## [Exercise goal]
Every line of the records below that has the word "will" should be copied.

## [Input records]
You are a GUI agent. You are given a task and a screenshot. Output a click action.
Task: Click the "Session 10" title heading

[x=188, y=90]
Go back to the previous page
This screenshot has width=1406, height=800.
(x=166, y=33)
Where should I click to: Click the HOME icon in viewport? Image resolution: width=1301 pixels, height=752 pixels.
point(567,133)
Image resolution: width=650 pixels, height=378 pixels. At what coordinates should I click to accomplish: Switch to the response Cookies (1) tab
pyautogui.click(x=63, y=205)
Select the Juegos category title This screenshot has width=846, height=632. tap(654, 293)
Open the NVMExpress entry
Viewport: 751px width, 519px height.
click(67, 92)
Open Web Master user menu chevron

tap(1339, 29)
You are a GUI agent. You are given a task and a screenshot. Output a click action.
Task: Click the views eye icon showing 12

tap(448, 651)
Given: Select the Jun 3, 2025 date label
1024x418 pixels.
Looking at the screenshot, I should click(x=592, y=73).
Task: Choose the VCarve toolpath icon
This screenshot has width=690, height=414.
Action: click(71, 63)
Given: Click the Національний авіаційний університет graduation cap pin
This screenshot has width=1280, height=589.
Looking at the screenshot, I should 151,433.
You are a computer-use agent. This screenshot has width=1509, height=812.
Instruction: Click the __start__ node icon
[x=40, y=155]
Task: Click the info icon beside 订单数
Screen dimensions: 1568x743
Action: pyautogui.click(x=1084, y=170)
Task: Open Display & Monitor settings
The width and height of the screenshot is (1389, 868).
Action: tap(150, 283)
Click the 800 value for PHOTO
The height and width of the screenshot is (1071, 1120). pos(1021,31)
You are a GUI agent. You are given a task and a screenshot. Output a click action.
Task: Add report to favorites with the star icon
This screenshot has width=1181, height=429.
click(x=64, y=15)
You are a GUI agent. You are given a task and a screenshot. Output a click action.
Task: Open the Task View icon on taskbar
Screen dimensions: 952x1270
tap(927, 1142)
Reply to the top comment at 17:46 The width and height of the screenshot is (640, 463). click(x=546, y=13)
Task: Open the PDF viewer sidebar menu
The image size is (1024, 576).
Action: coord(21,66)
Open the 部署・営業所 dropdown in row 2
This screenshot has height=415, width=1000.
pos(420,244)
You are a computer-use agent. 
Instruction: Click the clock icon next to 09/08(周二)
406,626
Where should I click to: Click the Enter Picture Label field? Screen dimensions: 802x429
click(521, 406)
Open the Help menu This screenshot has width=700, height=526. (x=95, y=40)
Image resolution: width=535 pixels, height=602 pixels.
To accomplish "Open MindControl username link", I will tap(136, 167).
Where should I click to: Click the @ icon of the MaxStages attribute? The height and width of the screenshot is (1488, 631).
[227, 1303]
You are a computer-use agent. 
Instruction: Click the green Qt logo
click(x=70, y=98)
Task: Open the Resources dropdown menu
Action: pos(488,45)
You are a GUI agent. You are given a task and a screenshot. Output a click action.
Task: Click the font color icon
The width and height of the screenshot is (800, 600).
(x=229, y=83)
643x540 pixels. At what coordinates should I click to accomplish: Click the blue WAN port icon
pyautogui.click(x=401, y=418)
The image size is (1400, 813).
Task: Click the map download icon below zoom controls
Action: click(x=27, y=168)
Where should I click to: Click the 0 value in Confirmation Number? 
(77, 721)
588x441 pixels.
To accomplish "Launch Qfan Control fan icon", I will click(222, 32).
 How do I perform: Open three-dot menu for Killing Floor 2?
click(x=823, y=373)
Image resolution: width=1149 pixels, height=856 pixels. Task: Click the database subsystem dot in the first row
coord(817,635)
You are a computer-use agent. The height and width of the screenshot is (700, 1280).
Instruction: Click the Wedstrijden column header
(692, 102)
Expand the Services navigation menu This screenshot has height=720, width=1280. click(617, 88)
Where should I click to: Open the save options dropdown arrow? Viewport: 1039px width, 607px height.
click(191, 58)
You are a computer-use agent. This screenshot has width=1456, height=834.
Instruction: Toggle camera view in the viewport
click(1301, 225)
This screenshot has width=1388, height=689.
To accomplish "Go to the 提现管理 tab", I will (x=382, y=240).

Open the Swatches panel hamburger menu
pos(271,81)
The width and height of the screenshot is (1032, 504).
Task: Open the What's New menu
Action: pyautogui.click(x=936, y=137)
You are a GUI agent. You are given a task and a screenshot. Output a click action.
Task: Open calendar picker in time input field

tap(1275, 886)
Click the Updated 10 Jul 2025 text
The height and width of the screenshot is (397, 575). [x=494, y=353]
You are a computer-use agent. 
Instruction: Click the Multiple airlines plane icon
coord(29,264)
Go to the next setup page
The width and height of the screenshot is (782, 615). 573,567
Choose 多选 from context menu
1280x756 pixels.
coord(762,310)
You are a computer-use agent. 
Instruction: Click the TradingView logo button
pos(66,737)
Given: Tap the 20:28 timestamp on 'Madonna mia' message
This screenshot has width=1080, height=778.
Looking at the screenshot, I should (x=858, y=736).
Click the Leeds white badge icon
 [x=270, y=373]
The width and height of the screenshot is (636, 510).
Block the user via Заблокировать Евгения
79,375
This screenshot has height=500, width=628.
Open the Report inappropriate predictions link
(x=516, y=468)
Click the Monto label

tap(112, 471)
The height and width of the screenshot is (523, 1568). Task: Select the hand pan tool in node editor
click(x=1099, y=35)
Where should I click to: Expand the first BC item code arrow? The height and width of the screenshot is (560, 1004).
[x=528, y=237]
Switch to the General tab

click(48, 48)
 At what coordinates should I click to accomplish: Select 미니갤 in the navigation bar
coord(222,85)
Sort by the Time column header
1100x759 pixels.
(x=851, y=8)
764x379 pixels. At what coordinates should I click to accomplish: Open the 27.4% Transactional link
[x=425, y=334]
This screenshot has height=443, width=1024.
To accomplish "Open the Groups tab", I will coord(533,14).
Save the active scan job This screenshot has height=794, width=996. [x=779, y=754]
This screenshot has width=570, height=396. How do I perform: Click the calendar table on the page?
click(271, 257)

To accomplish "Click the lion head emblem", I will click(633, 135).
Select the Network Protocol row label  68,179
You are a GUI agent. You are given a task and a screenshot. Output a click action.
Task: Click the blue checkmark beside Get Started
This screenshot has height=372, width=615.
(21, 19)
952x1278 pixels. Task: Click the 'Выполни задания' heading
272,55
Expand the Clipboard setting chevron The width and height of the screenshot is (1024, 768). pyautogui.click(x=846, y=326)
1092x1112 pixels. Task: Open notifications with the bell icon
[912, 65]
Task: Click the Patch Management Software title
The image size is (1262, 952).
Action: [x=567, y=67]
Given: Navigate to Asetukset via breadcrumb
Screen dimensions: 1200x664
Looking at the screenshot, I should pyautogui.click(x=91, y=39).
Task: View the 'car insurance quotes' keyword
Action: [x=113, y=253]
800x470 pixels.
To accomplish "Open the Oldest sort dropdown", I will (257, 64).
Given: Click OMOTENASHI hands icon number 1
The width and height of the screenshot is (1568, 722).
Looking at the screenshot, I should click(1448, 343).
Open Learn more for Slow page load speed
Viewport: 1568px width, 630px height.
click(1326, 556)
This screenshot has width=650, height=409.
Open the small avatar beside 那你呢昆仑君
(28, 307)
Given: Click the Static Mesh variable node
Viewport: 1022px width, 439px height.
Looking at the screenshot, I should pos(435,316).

## [Answer space]
To accomplish "Open MindControl username link", I will tap(136, 167).
To accomplish "Launch Qfan Control fan icon", I will click(222, 32).
To accomplish "Go to the 提现管理 tab", I will (x=382, y=240).
To accomplish "Open the Groups tab", I will coord(533,14).
To accomplish "Click the lion head emblem", I will click(633, 135).
To accomplish "Open the Oldest sort dropdown", I will (257, 64).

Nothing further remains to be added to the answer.